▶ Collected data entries
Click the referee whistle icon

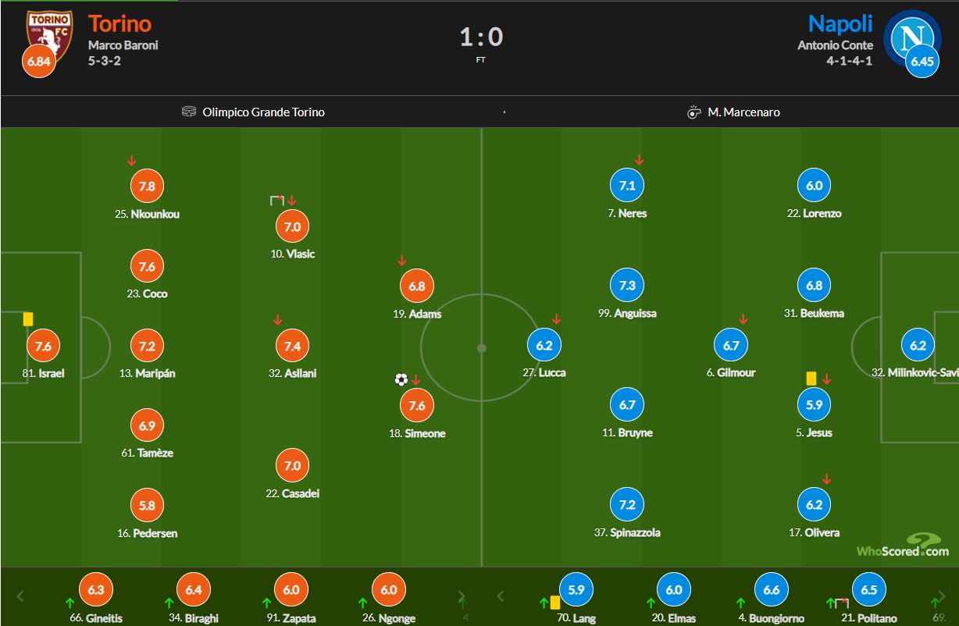point(694,112)
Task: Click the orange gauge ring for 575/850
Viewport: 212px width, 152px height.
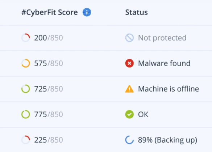Action: click(26, 63)
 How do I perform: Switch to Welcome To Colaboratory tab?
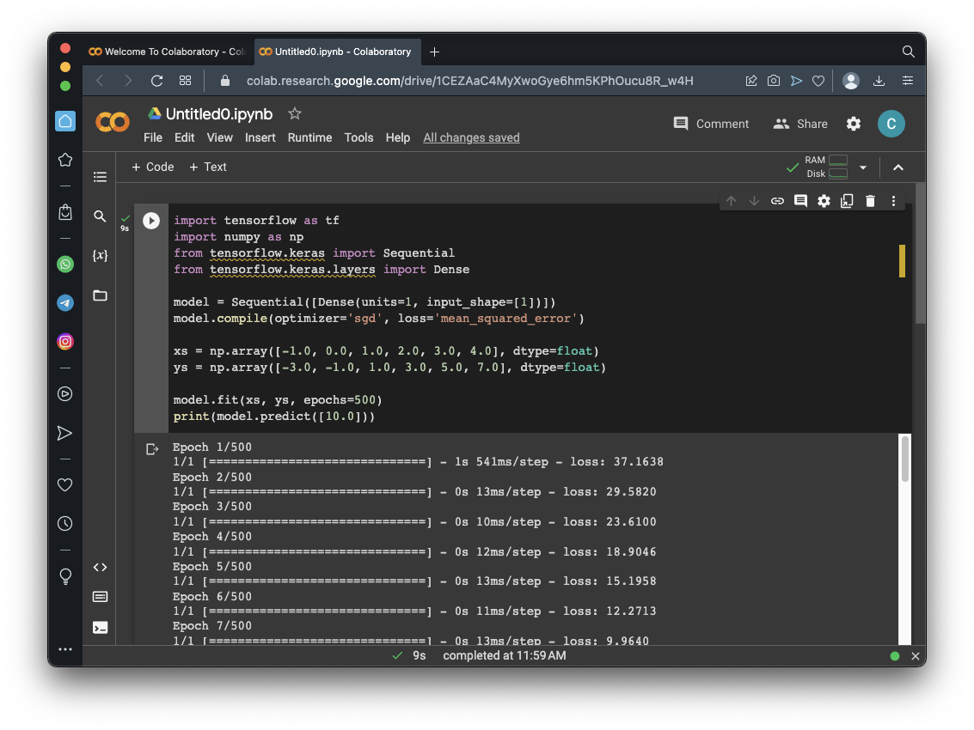pyautogui.click(x=168, y=52)

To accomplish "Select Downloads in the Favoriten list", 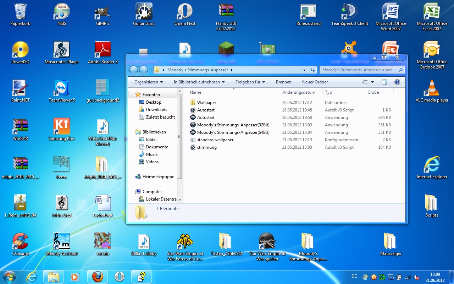I will [156, 110].
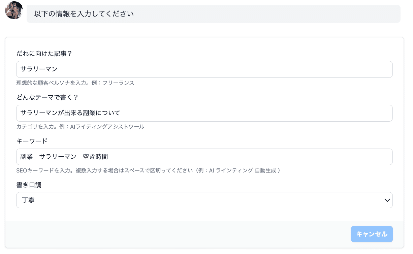Select the キーワード input field
The image size is (413, 254).
pyautogui.click(x=236, y=157)
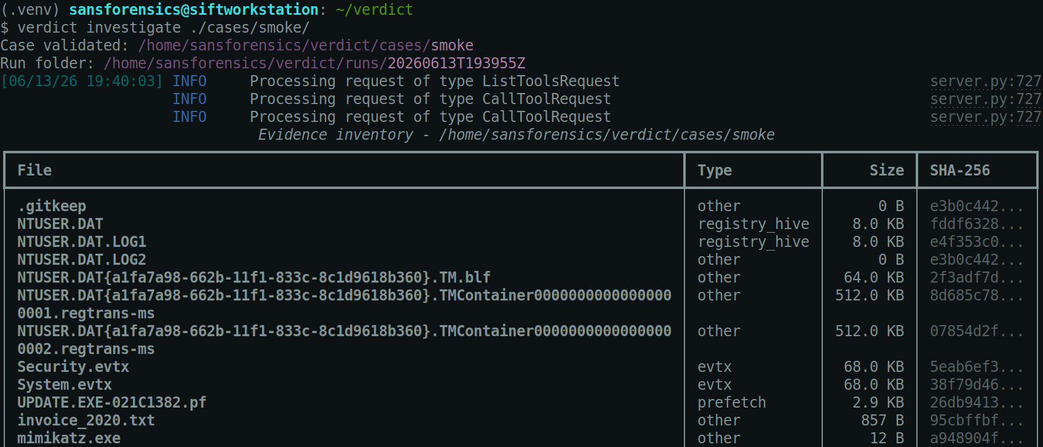Click the fddf6328 hash for NTUSER.DAT
Screen dimensions: 1043x447
[x=977, y=224]
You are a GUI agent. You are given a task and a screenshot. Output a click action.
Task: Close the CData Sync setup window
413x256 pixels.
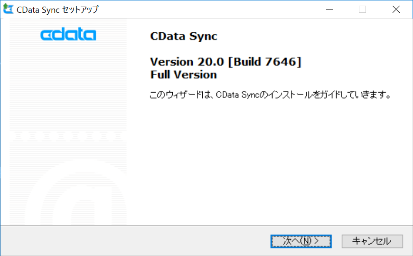tap(396, 9)
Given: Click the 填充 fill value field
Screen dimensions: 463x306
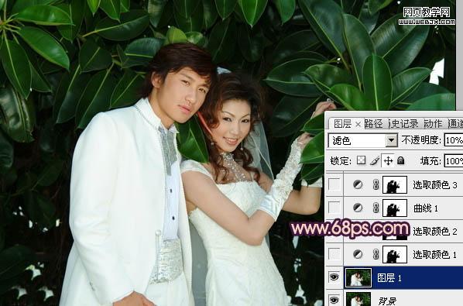Looking at the screenshot, I should pyautogui.click(x=454, y=161).
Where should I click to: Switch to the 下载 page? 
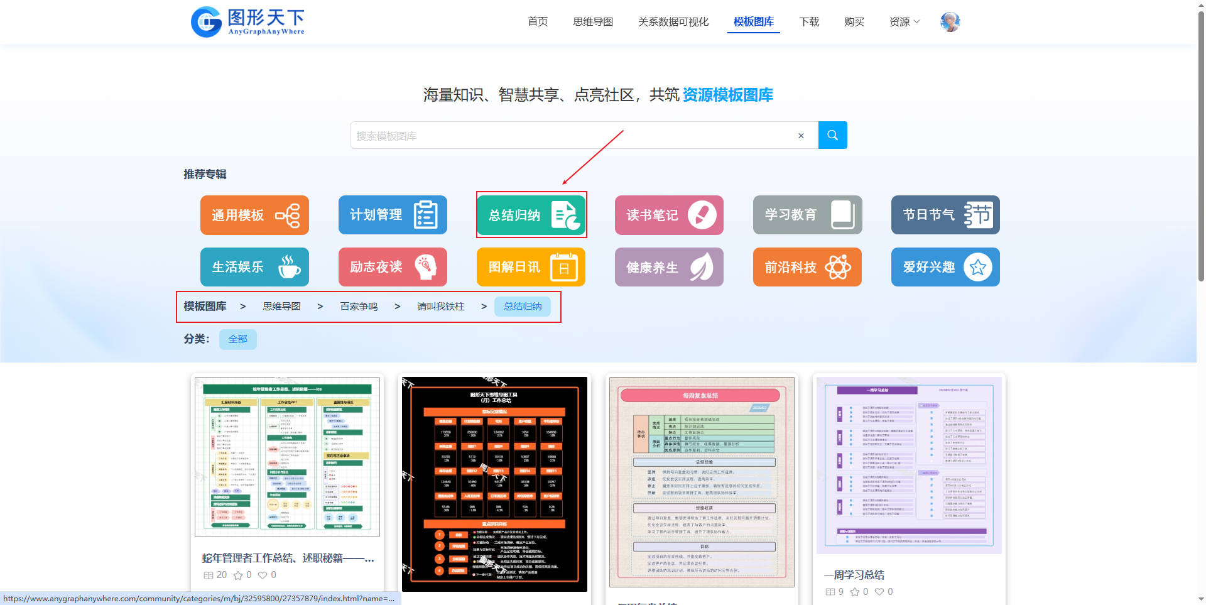coord(809,22)
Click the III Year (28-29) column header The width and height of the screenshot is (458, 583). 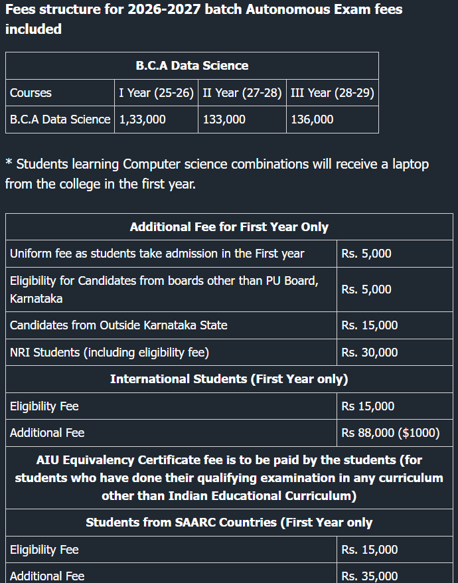(333, 93)

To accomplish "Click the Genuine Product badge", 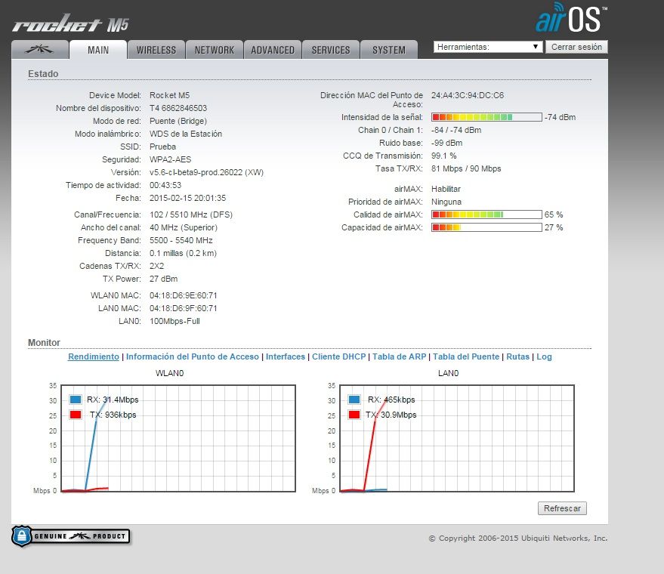I will point(71,536).
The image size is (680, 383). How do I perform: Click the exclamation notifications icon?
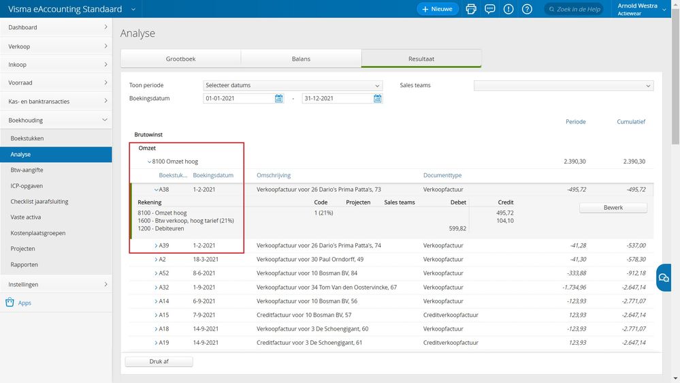[x=508, y=9]
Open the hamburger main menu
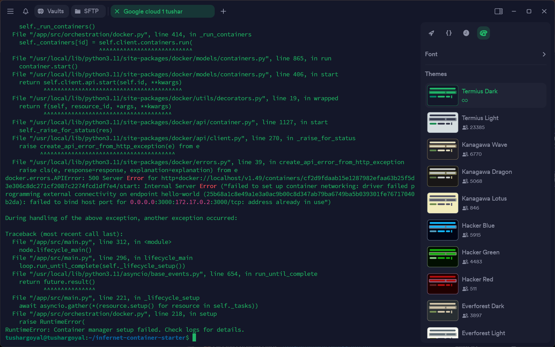The image size is (555, 347). [11, 11]
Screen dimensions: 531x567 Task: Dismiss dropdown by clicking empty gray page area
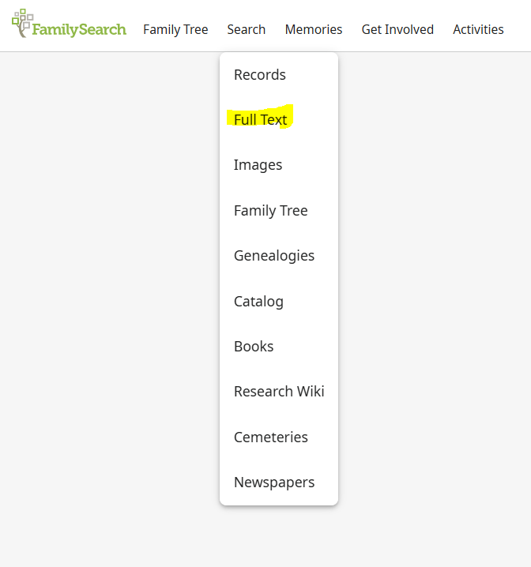point(108,289)
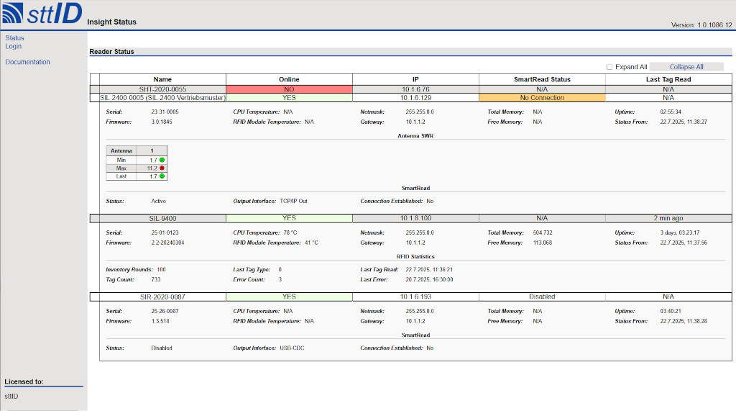Screen dimensions: 736x411
Task: Click the SmartRead Status column header
Action: (x=542, y=79)
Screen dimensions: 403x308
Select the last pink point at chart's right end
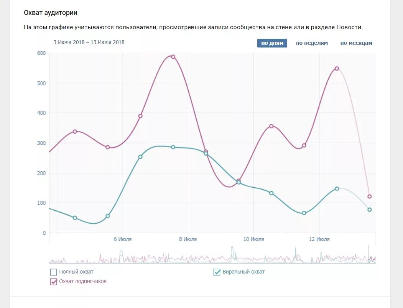[369, 197]
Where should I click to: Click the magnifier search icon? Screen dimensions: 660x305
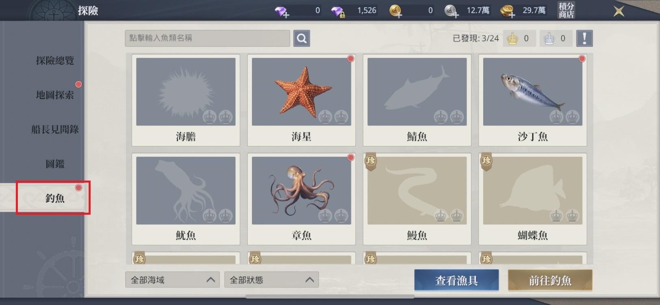coord(302,38)

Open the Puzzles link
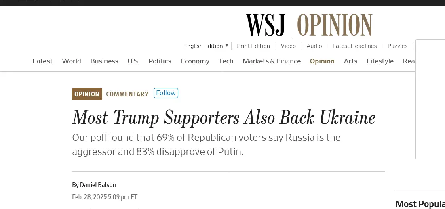pos(397,46)
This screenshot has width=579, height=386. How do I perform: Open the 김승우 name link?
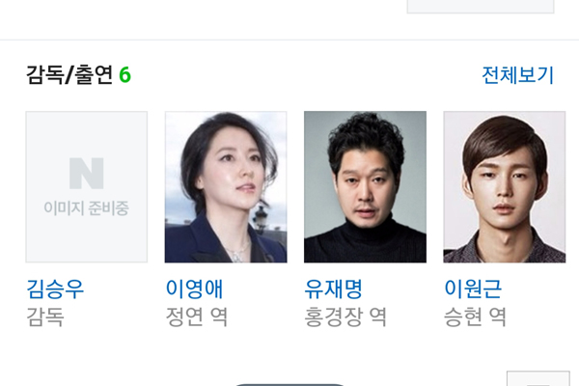[55, 289]
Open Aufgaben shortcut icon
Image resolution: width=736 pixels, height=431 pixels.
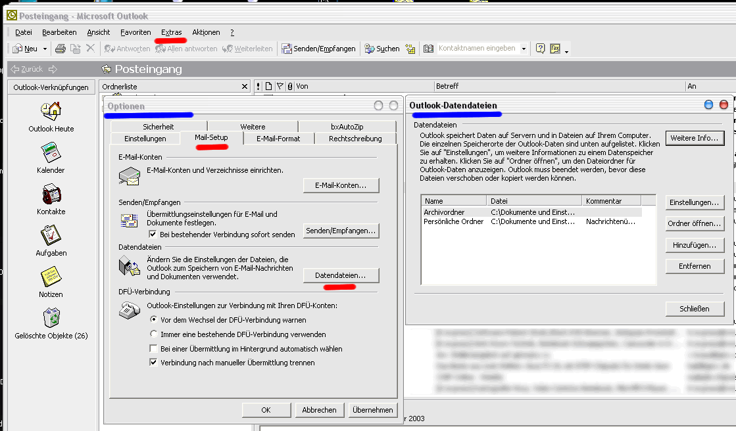click(x=51, y=235)
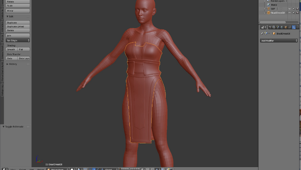Open the Render Layers properties tab icon

(x=274, y=27)
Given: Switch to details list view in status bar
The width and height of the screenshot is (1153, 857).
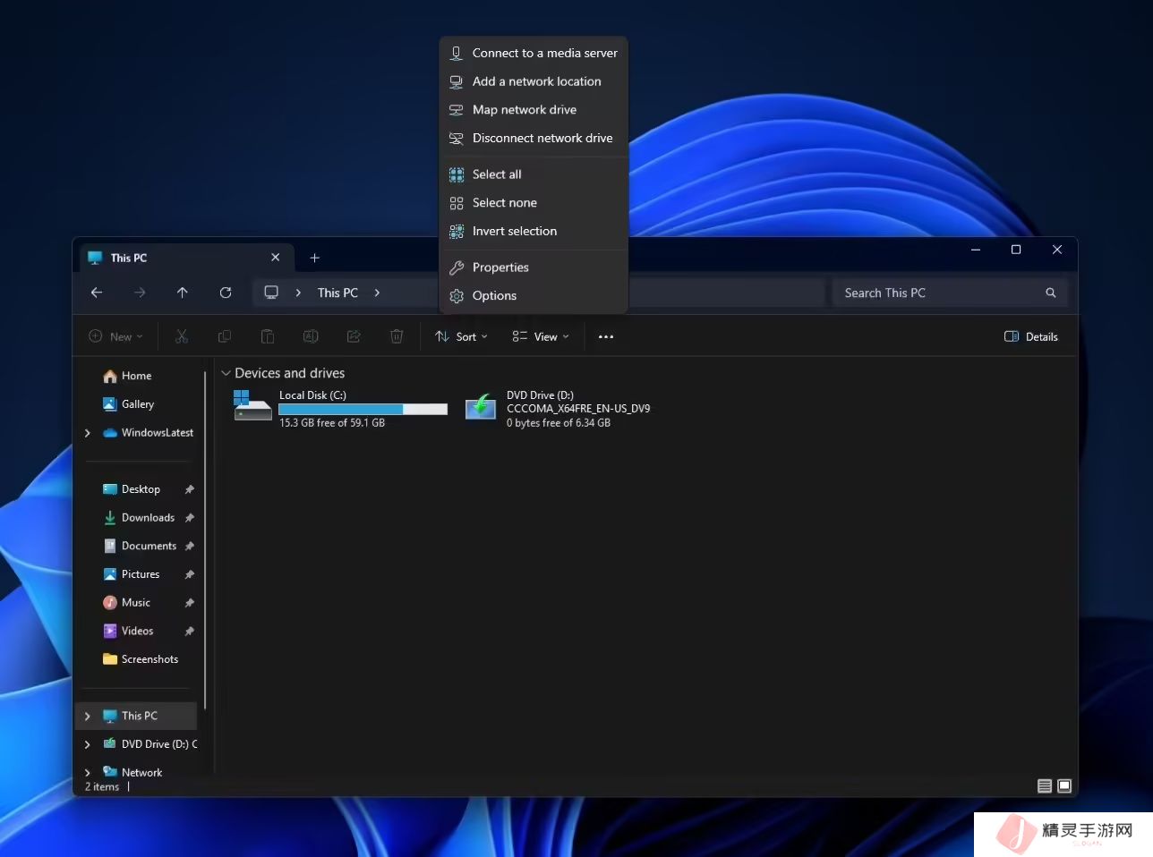Looking at the screenshot, I should click(1044, 786).
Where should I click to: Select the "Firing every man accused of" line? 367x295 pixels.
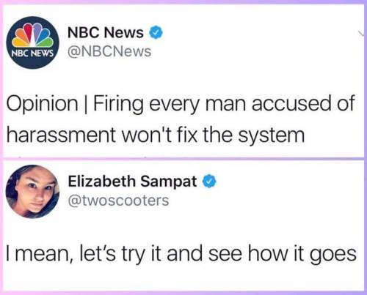pos(224,105)
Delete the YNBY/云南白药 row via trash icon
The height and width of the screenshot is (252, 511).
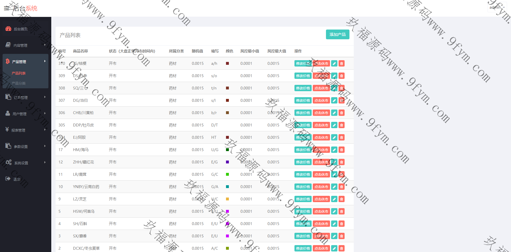[341, 187]
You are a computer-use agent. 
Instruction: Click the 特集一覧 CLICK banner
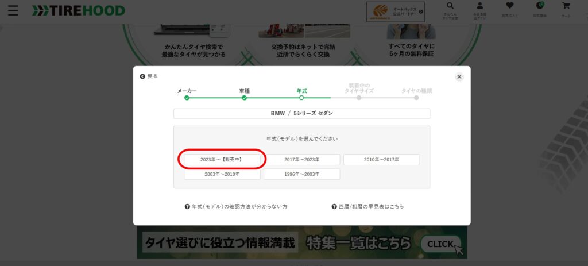[301, 242]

▶ WHAT YOU NEED TO DO
Each line of the data that holds the word "agent" should be copied.

▶ RESPONSE
You are a GUI agent. You are given a task and a screenshot. Output a click action.
You are a computer-use agent. 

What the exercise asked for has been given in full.